BERCA had disappeared; and when Khlit strode through the crowd of the caravan seeking her, his horse at his elbow, he met Toctamish. The Tatar was mounted and leading the pack-mule.
"Mount," he said gruffly, "and follow."
"And what of the girl!" queried Khlit, who was unwilling to take orders from Toctamish.
"She has told us to go on, as you know, caphar," snarled the Tatar, who disliked to talk. "Later, she will send word to us. Come."
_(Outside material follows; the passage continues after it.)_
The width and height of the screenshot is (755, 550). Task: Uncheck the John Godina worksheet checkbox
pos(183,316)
"We are both fools. You, to be the slave of a painted girl, and I to seek for an empire which is not to be found, to slay a man who is hidden."
Khlit's words were silenced by a sudden uproar in the caravan. Men sprang to their feet and hauled at the camels who had kneeled in weariness. Traders who had been eating gave shouts of lamentation. Laden slaves ran together in confusion.
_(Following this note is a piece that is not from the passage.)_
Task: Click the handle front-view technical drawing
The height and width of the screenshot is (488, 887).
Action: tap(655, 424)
Toctamish stared at the uproar, until Khlit touched his shoulder.
"Look!" he said.
From the south, over the salt desert a cloud of dust was threading in and out among the rocks. It was advancing swiftly toward them, and the Cossack could see that it was made by mounted men riding very fast. He made out turbans and spear-points in the dust. The horsemen were headed directly toward the caravan.
"Robbers," said Toctamish briefly; "there will be a fight."
"A poor one, it seems," growled Khlit. "The Kurds are leaving us as fast as their horses can take them and your countrymen like the looks of things little—they have not drawn sword or bow."
In truth, the Tatars who were acting as guard, sat their horses stolidly, while the dismayed traders added to the confusion by rushing about frantically, trying to assemble their goods. Khlit turned his attention, in disgust to the oncoming horsemen, and counted a bare two score. In numbers, the caravan was three times as strong; yet no attempt at defense was made.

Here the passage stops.